Write a Description and Include a Call to Action
The description of your video should be 200 to 300 words. It should contain your keyword, a brief overview of the video, a few relevant hashtags, and a relevant call to action. This could be a link to sign up for a buyer or seller consultation, join your email list, or contact you for help buying or selling in your area. In addition, you can add links to other helpful videos you think the viewer would like to watch.
Promoting Your Video
Once your video is public, you want to have as many viewers watch it as possible. The initial reaction to your video tells YouTube if they should recommend it to other people across the platform.
For this reason, you’ll want to promote your video to your email list and social media following as soon as it is released. Be sure to ask people to like, comment, and watch your video to the end. These three metrics determine how well your video ranks on the search results page, as well as how many organic views you will get.
In addition, you should be sure to respond to every comment on your video. Not only will this demonstrate your responsiveness to your audience, but it will also help your YouTube for real estate agents rank higher.
I recommend waiting until you’ve published 10 to 15 videos before you take any of your analytics too seriously.
This benchmark determines how many people see your thumbnail and then actually click on it. Anything above 4% is good. Ideally, you should aim for a 6 to 8% click-through rate. If you can get up to 9% to 10%, that is amazing!
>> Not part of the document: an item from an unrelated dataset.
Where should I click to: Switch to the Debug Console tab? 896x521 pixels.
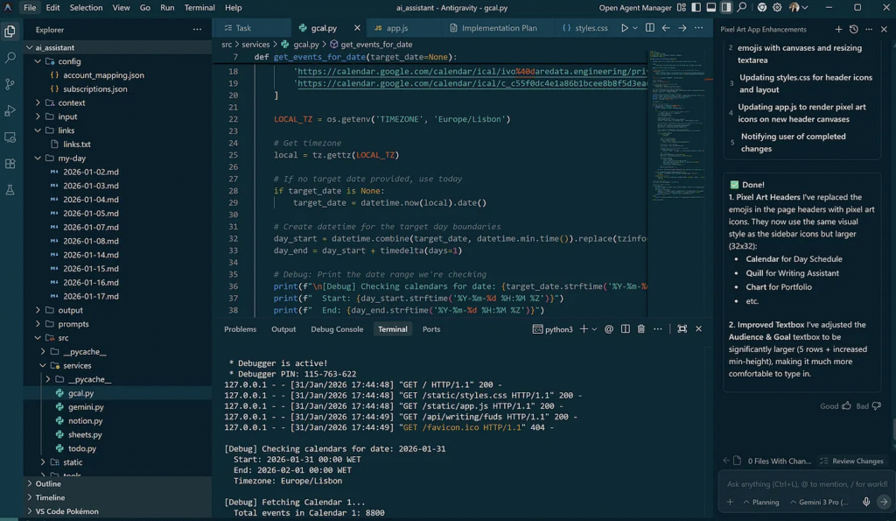[337, 329]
It’s essential that you keep people watching your video past the one minute mark. Aim to have 75% of your viewers make it to this point. If your initial retention is low, experiment with different hooks in each video until you achieve this goal.
Overall retention tells you how many people make it to the end of your video, which is another important ranking factor for the YouTube algorithm. Your goal should be to have at least 35% of your audience watch your entire video. If it’s anything less, this may mean you have to work on shortening your videos or creating more engaging content.
Final Thoughts on YouTube for Real Estate Agents – Step-by-Step for Beginners (2021)
YouTube for real estate agents can have a massive impact on your business. These tips will help you get your channel up and running, and create high-quality content that gets views organically. As your channel grows, it’ll help your real estate business consistently bring in new leads.